▸ Reading passage:
== Segment start ==

Infant Athletes: Are They Getting a Leg Up?

The business of training infant, toddler athletes has grown in recent years

Before the scandals, Tiger Woods was the poster child for how parents can train their kids into sports stars.

He began putting while still in diapers, and by age two, he was showing Bob Hope how to drive a ball on The Mike Douglas Show.

But starting sports training early is by no means new: four year olds play T-ball, and second graders play football. Gymnasts can start at age four or five.

What's changed recently, is that the offerings have grown, and the "athletes" are getting younger. There are programs for babies only four months old.  One claims you may even be able to train an infant as she leaves the hospital.

And at Lil Kickers in Chicago, the kids learn soccer skills even as they're learning to walk.

And at age 18 months to two years old, there's no pressure or competition, explained Director Jordan Bley.

"We are a child development program," Bley explains.

They do wear uniforms, and there is a soccer ball, and Bley said there are parents who show up clearly "wanting their kids to be the next great soccer pro."

But in fact, Bley says that what the kids are really learning is how to get along with each other and follow parents directions.

== Segment end ==

▸ Stored data:
== Segment start ==

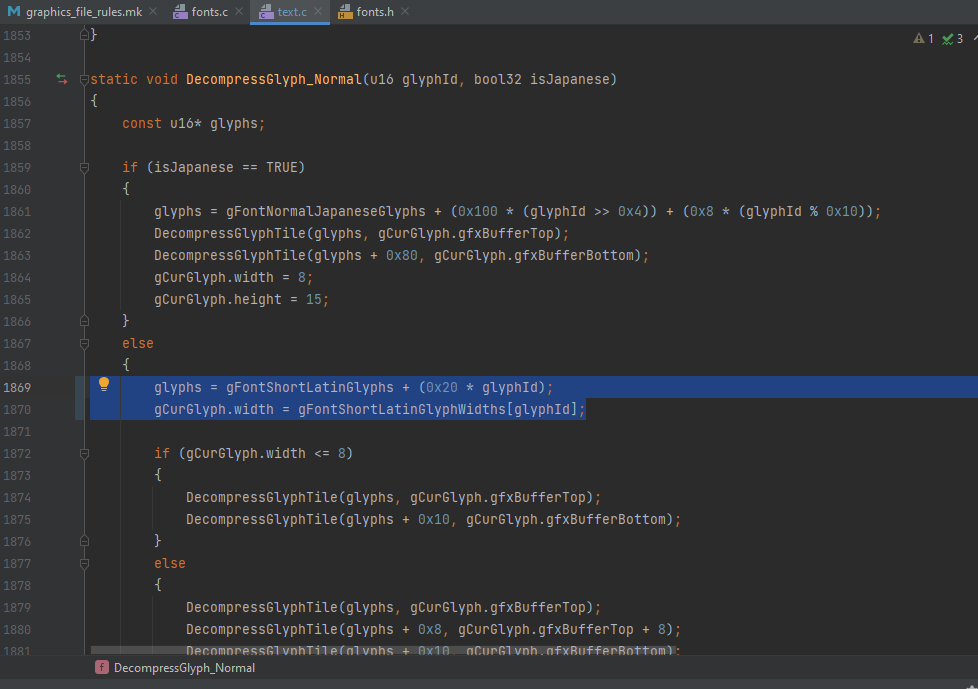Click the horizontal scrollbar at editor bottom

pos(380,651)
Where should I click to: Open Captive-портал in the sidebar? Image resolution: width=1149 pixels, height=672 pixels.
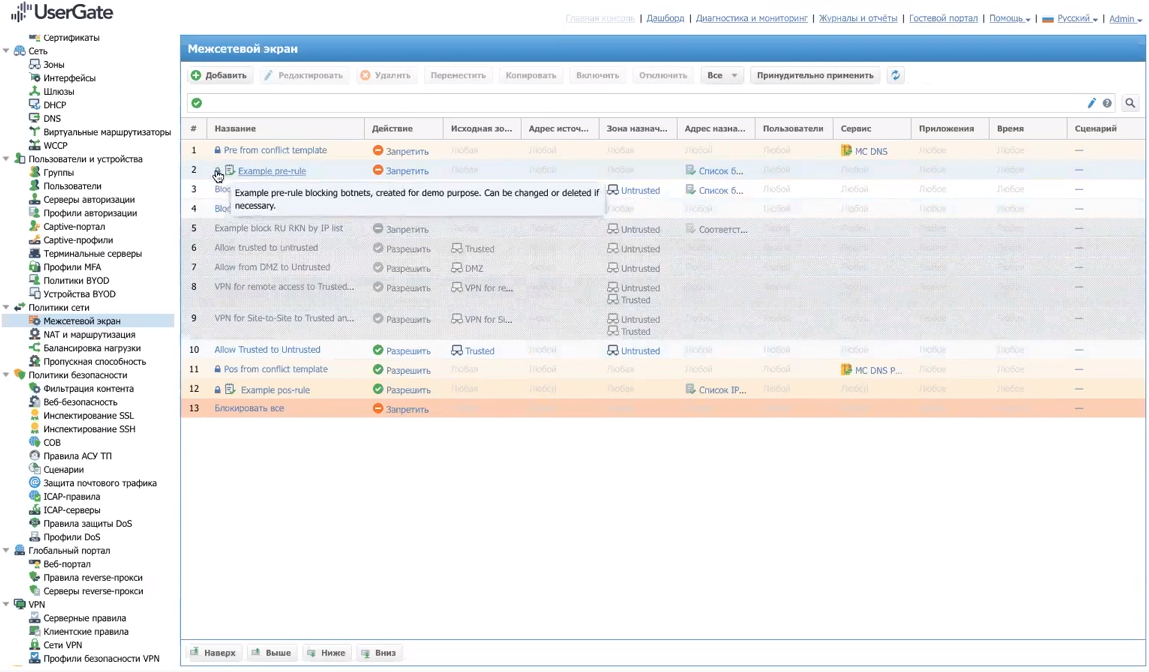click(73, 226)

== Segment end ==

▸ Required work: Please write what comes next in the article on training infant and toddler athletes at the top of the page, starting right after its last sentence.

▸ Answer box:
Sports medicine pediatrician Cynthia Labella said that's age-appropriate, and she says that's the key. Kids develop at a certain pace.

"Skills like kicking a ball, throwing a ball, or swinging a bat, these skills are developed later in childhood. Exposing a toddler to these skills earlier is not going to speed up the process," said Labella.

She said that most kids start at age eight or nine, and the danger of starting much earlier is that the child can burnout.

"You may end up frustrating that child, turning them off on that activity because they can't do it yet," she warned.

What Labella believes may work is exposing a child to many sports without emphasizing one, and allowing them to acquire age-appropriate skills in a broad range of environments and activities outside the home and family.

But if a parent has dreams about their child becoming a star by starting early, the pediatrician says they need to understand that the goal may be unrealistic.